A Leading nutrition and supplement retail chain offers a comprehensive range of products for all your wellness and fitness needs. It follows a multi-channel distribution strategy with 350+ retail stores spread across 100+ cities.

Effective forecasting for store sales gives essential insights into upcoming cash flow, meaning the Retail company can more accurately plan the cashflow at store level.

Sales data for 18 months from 365 stores is available along with information on Store Type, Location Type for each store, Region Code for every store, Discount provided by the store on every day, Number of Orders everyday.

OBJECTIVE :

1) To predict the store sales for each store for the next two months.

2) Need to build Time series forecasting models based on past sales and several other categorical features.

TABLE OF CONTENTS:

  1. Data Description
  2. EDA
  3. Feature Engineering
  4. Building models and experimentation
  5. Final comparison and conclusion of the models

1. Data Description

Dataset Information
  1. We can see that there are about 8 variables which would need data exploration and multiple features can be generated and later be used for modelling.

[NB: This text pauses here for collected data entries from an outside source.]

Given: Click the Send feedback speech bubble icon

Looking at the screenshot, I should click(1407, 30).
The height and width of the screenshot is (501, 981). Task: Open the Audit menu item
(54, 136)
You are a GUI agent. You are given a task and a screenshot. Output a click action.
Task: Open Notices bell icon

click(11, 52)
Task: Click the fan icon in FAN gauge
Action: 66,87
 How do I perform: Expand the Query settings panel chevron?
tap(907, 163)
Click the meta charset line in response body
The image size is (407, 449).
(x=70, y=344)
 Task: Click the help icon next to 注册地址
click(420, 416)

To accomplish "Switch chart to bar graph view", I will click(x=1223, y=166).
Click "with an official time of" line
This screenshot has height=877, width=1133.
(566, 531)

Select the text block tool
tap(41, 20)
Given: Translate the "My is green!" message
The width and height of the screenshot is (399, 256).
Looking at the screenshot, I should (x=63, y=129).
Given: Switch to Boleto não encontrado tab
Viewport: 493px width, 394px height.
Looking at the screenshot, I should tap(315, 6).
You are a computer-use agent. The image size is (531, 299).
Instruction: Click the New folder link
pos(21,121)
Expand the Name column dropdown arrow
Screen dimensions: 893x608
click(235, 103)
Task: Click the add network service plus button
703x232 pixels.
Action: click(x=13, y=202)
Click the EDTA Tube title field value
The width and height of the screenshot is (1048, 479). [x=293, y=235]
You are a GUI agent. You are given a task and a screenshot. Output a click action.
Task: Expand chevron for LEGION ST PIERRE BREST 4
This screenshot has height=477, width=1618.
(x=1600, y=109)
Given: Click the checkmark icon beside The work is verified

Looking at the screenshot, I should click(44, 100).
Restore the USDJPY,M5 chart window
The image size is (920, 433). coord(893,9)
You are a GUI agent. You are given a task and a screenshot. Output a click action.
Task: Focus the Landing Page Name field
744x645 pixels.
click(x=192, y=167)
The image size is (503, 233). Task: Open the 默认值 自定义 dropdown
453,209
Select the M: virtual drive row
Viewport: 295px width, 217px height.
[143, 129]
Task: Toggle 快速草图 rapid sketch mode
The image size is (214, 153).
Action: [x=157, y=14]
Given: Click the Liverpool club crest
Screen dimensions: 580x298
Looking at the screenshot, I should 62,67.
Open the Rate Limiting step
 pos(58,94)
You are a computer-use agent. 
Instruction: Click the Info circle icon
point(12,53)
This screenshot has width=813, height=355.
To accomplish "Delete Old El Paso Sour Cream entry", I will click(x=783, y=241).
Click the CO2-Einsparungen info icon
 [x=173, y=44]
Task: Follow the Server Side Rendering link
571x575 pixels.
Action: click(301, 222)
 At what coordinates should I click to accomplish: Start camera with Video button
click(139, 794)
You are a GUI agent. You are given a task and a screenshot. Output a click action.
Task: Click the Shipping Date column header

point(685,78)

2. Variable ‘Sales’ is Target/y column which we need to predict.

2. Exploratory Data Analysis:

Before going to any kind of modelling, we will always want to have a look at the kind of data that we have.

We have been provided a file, with information:

Train.csv: We will use this file for training our model. It contains variables or features that we will input to our model, and the target variable that we want to predict.

Now lets go ahead and check the data we have.

Train Data
Test Data

Lets also check the dataset shape.

Plotting Numerical and Categorical Features:

  • Univariate Analysis

Visually we are able to see communicate things more clearly and graphs help us do that. Lets visualize the data distribution in countplots.

  1. Numerical Features Histplot
Histplot for Numerical Features

2. Categorical Features Countplot

Countplots for categorical variables — Store Type, Location Type, Region Code
Countplots for categorical variables — Holiday , Discount

HYPOTHESIS GENERATION

Simply put, a hypothesis is a possible view or assertion of an analyst about the problem he or she is working upon. It may be true or may not be true.

  1. Will the Store_id play a major role in predicting the sales for next 2 months?
  2. Will the Holiday play a major role in predicting?
  3. Does the no of Orders help in forecasting sales for next 2 months?
  4. Does Store Type, Location Type, Region code impact/contribute towards the target sales prediction?
  5. Does the discount impact the sales prediction?
  • Bi-variate Analysis — Sales v/s other features

Lets perform Bi-variate analysis using the target sales for these variables one by one.

we can infer that:

  1. Region code R1 and R3 have slightly more sales than R2 and R4
  2. Location Type L2 and L1 have more sales than other location Types
  3. Store Type S4 and S3 have more sales than S1 and S2

Now lets add more feature using date variables and see how the sales impact based on certain dates.

We see that using the date variable we can derive many more features like adding day of week, month, weekend/weekday etc. which may be helpful in predicting/forecasting the sales as per the need.

So once we have added these new features lets perform the analysis on these new features as well to see how well they can impact the Sales.

weekday,weekend,monthly, daily wise sales plots

we can infer that:

  1. During weekend we see that more sales happen.
  2. During Monthly sales we see it is more during holiday season like December.
  3. In a Month schedule we see that first 5 days have more sales than other days.

TARGET DISTRIBUTION

Lets plot the target sales and see the distribution pattern.

we see that the distribution is right skewed and we would like to know more using percentile distribution.

So from the above percentiles we see that upto 90th percentile it is 66282, and upto 99th percentile it is 102159 and 100th percentile is 247K which is more than the expected value.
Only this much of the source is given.